= EXERCISE AIM =
Look through the records below for the line with "Image resolution: width=896". Return that line and each one after it up to and including the line with "You are a computer-use", exactly.

[Opening PROVIDED RECORDS section]

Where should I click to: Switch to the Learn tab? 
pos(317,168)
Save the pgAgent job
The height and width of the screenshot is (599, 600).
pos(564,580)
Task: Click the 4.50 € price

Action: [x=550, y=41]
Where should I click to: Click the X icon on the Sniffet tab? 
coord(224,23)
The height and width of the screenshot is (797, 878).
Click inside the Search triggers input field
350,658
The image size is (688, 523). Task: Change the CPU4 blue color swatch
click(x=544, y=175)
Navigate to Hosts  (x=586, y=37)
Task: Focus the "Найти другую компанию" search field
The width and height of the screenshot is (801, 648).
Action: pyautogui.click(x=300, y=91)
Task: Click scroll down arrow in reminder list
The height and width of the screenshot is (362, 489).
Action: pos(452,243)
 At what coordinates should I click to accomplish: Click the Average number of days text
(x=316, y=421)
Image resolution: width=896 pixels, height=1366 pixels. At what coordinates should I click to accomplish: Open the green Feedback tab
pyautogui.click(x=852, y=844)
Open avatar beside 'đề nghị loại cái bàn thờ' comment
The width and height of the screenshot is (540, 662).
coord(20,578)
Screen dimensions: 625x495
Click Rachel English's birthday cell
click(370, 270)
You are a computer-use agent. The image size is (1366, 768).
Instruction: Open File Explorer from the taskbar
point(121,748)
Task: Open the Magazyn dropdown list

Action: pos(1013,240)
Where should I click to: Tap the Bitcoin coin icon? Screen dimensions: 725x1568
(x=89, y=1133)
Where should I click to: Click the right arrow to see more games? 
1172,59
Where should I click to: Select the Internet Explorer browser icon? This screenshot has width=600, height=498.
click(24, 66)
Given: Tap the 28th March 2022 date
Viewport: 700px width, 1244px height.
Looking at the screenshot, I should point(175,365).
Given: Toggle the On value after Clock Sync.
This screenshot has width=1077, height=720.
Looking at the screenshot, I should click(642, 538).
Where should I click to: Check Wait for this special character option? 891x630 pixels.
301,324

[Closing PROVIDED RECORDS section]

= WRITTEN SOLUTION =
Image resolution: width=896 pixels, height=1366 pixels. At what coordinates should I click to accomplish: Open the green Feedback tab
pyautogui.click(x=852, y=844)
Open avatar beside 'đề nghị loại cái bàn thờ' comment
The width and height of the screenshot is (540, 662).
coord(20,578)
Screen dimensions: 625x495
Click Rachel English's birthday cell
click(370, 270)
You are a computer-use agent. The image size is (1366, 768).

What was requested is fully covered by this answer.